* _Items listed in a dataset_:
»»

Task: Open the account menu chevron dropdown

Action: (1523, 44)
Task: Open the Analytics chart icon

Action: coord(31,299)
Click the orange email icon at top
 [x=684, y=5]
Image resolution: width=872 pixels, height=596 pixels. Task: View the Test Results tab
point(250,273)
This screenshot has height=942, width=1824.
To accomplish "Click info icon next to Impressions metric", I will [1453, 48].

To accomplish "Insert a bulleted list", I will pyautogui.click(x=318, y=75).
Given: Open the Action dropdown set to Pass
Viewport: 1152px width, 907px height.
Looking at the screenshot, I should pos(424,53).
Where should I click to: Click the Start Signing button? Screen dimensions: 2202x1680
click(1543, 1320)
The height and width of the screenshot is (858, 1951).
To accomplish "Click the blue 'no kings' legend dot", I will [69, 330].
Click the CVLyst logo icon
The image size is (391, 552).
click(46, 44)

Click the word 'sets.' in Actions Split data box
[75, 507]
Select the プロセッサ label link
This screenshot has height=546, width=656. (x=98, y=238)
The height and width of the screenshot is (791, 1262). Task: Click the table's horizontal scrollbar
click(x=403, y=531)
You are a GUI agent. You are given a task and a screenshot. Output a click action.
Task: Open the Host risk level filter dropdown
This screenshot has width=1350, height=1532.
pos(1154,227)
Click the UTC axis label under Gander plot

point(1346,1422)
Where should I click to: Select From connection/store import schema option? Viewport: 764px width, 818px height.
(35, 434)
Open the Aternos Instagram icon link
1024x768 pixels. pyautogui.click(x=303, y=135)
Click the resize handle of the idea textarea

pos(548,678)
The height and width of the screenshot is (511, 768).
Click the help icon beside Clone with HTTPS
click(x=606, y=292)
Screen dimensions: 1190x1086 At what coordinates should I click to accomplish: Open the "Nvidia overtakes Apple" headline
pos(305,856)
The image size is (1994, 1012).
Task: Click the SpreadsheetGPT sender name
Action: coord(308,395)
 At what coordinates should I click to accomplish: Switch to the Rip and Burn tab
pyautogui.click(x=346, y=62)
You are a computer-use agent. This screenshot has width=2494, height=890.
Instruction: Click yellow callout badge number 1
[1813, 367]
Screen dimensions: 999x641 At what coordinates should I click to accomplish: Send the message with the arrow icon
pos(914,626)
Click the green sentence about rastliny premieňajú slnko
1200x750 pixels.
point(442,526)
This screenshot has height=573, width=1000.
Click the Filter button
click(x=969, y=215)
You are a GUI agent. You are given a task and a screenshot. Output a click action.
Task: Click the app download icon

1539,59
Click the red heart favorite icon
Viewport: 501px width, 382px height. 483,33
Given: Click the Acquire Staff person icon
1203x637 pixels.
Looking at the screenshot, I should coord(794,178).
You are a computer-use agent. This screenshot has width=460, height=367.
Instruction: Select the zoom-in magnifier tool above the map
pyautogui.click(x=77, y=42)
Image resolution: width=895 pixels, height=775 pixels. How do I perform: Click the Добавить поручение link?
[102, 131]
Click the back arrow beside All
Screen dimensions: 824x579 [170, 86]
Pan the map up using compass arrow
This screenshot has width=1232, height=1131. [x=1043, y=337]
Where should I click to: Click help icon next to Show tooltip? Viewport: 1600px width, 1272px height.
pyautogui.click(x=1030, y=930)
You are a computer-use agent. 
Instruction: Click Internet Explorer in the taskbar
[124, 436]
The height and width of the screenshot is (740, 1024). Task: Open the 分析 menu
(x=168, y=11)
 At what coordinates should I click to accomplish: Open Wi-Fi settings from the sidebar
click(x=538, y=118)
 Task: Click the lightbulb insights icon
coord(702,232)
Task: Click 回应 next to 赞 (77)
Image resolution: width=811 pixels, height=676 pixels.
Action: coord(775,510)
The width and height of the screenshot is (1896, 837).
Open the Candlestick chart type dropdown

««

* _TASK STATEMENT_:
The span to give again runs from the line with "The width and" through the last line of the records above; reproduce it exactly and nothing more.

* _ANSWER_:
The width and height of the screenshot is (1896, 837).
Open the Candlestick chart type dropdown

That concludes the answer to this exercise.